▶ _GOAL_
Reproduce verbatim the stretch of the entries from the line containing "Where should I click to: Click Je" through the end of the entries.

---- DATA IN THIS EXERCISE

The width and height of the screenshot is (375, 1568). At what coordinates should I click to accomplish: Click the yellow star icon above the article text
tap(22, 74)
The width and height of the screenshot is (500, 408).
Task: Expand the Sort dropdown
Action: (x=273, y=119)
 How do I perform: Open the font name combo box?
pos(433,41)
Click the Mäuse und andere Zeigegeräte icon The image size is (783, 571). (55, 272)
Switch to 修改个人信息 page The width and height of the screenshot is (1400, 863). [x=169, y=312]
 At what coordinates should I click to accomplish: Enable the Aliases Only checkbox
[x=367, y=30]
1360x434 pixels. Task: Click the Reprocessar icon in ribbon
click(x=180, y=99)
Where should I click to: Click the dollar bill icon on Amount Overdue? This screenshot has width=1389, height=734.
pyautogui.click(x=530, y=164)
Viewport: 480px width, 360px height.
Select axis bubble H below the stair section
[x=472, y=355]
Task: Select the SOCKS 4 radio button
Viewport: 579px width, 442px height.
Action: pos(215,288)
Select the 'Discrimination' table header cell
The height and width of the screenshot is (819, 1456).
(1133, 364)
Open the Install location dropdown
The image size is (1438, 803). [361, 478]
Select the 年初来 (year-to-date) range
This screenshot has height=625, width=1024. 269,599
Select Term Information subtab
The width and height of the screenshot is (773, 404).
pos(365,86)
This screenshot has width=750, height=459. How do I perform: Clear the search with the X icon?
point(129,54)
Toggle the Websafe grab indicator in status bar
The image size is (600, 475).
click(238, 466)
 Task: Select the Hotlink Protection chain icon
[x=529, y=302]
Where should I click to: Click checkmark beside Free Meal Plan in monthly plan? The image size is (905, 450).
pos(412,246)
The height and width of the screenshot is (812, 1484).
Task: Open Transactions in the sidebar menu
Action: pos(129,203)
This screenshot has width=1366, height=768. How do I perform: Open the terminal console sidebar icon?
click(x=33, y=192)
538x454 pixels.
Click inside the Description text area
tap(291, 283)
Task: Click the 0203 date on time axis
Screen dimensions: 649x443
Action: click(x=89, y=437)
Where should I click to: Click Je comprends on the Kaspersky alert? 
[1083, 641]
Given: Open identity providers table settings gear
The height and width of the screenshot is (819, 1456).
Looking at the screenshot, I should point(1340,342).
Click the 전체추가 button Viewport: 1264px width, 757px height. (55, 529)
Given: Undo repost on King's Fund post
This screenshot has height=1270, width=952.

--------

▶ _OUTPUT BELOW_
Where should I click to: Click Je comprends on the Kaspersky alert? 
[1083, 641]
Given: Open identity providers table settings gear
The height and width of the screenshot is (819, 1456).
Looking at the screenshot, I should point(1340,342).
Click the 전체추가 button Viewport: 1264px width, 757px height. (55, 529)
Given: Undo repost on King's Fund post
This screenshot has height=1270, width=952.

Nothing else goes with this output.